§ TASK PROMPT: Your task is to copy each line of the material that holds the word "This".

§ GIVEN RECORDS:
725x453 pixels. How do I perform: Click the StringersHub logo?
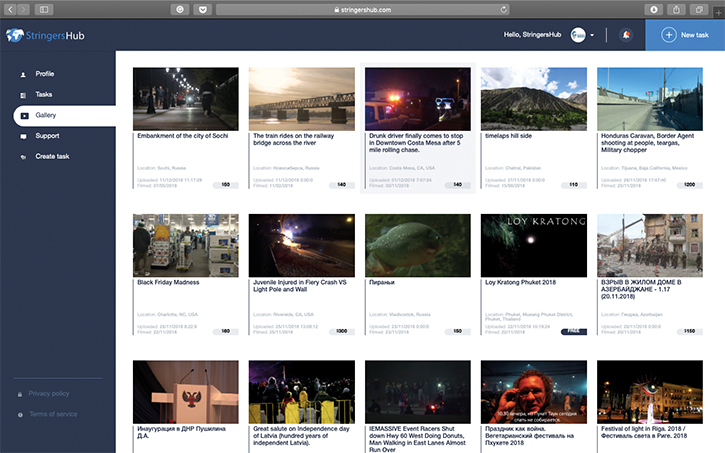pos(49,35)
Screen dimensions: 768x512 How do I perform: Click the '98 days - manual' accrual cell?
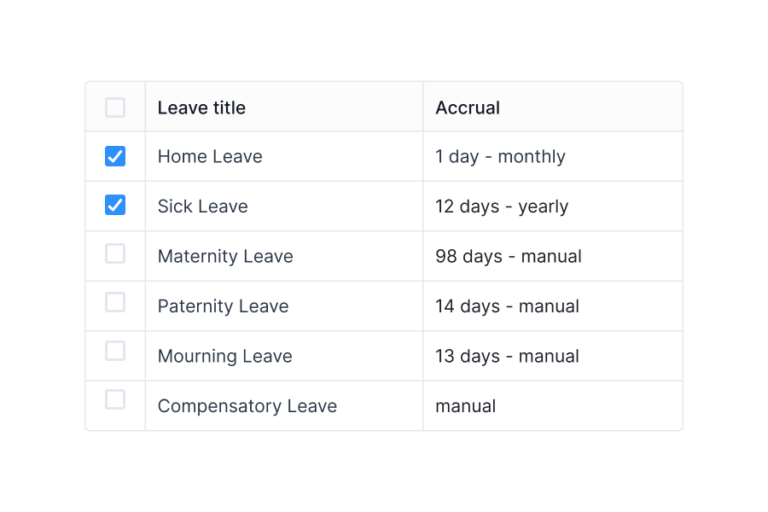[x=508, y=257]
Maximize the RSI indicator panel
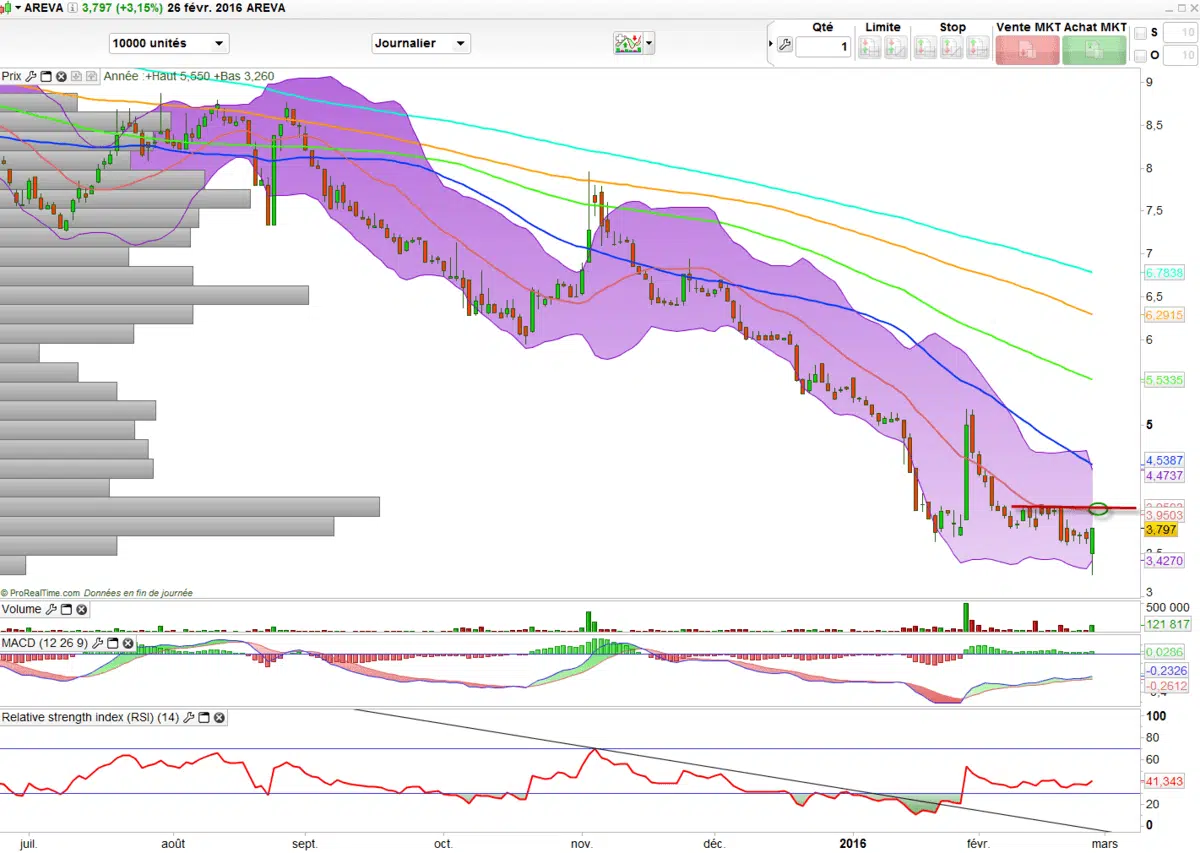The image size is (1200, 853). [x=205, y=718]
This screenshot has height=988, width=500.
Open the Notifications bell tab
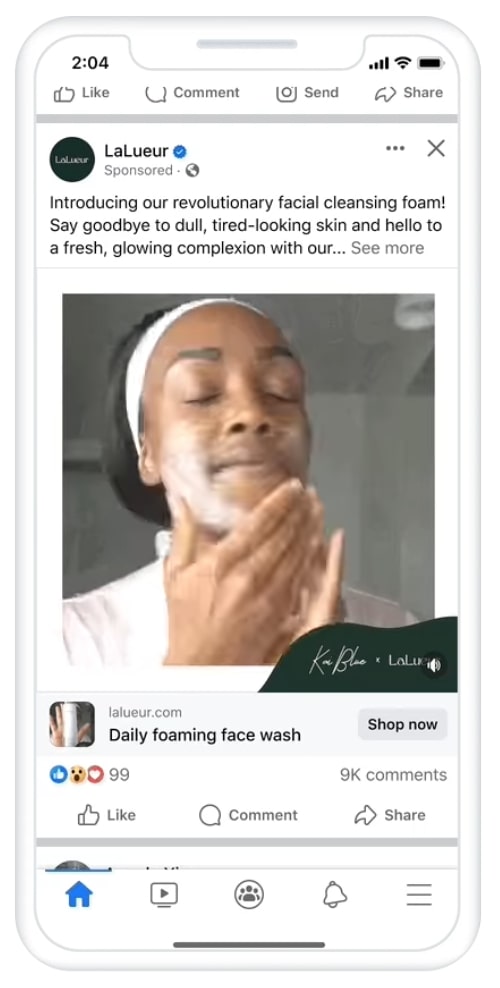335,894
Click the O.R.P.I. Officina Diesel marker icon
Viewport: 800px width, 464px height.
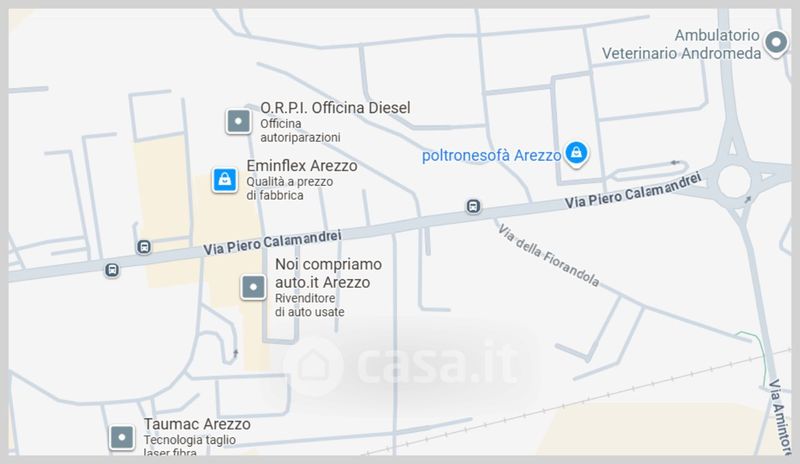coord(238,121)
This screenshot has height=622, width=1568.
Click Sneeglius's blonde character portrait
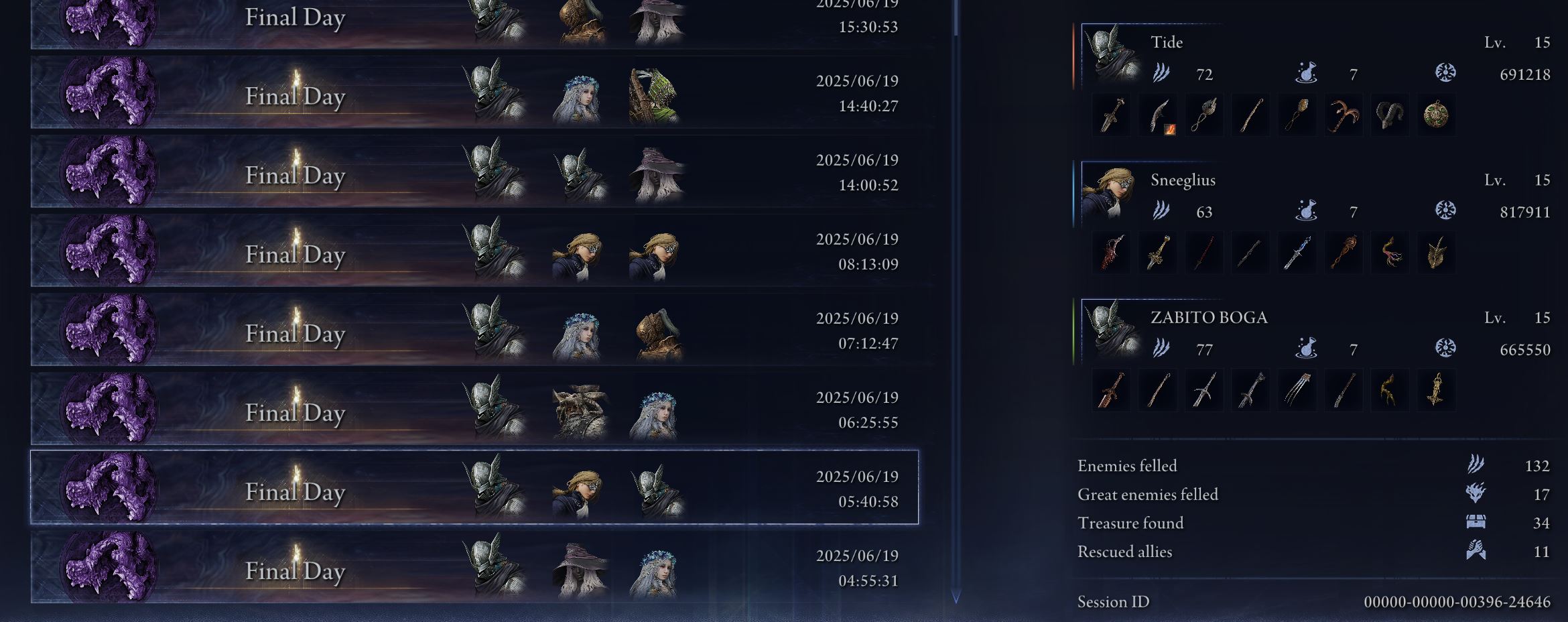(1112, 192)
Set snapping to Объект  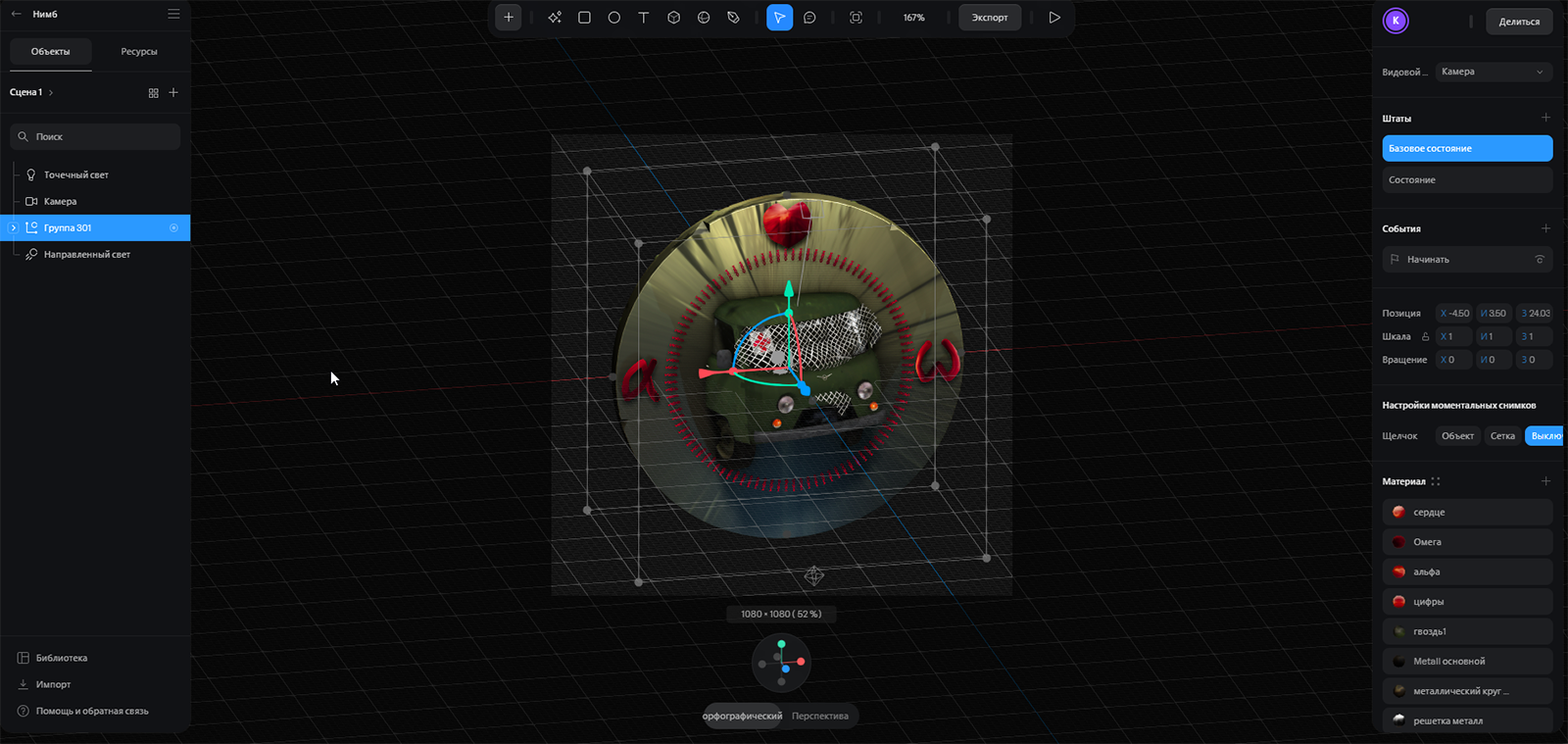1457,436

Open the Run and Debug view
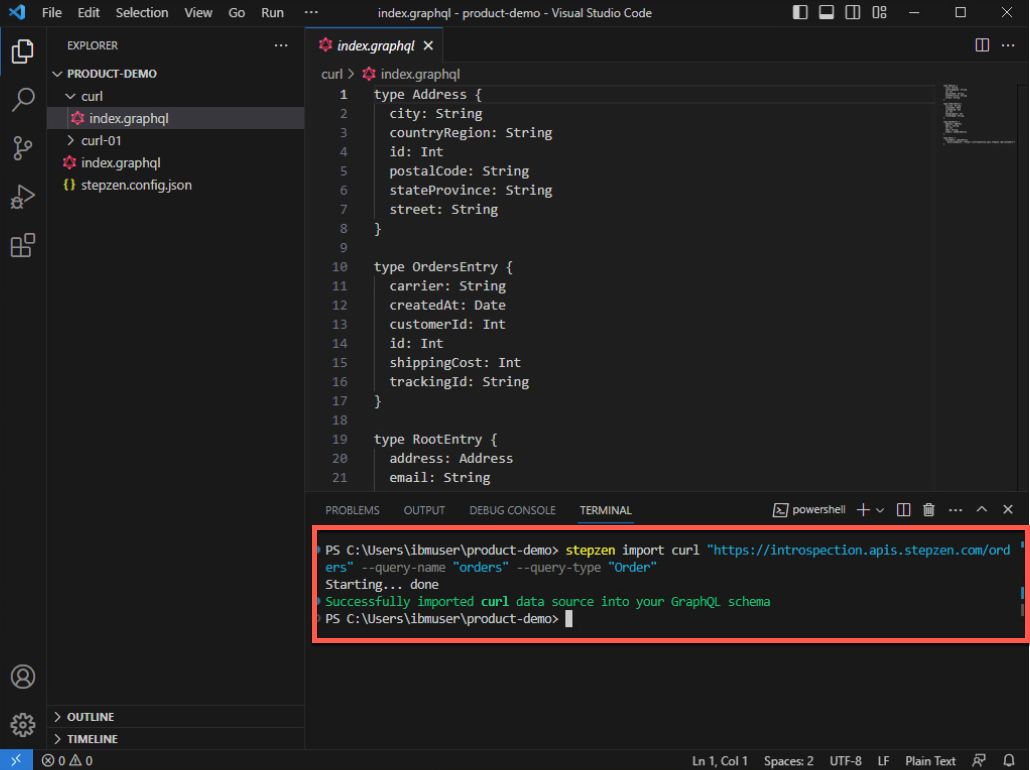[x=23, y=197]
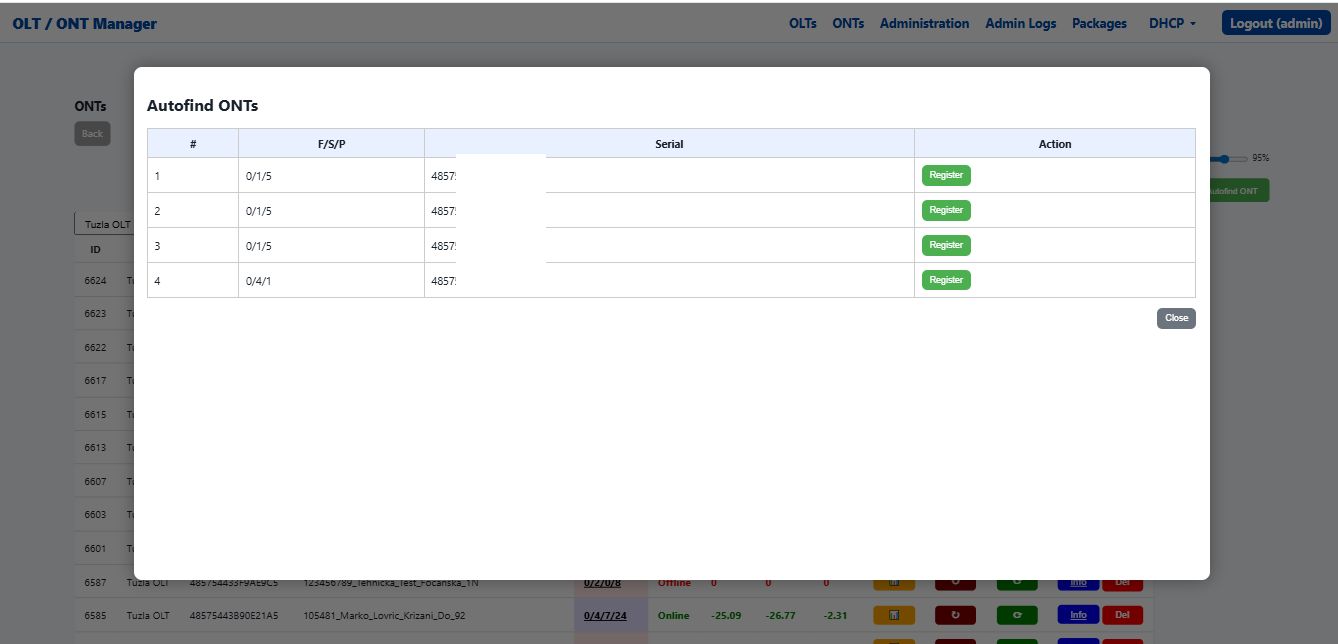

§ THE ANSWER:
This screenshot has height=988, width=500.
This screenshot has height=622, width=1568.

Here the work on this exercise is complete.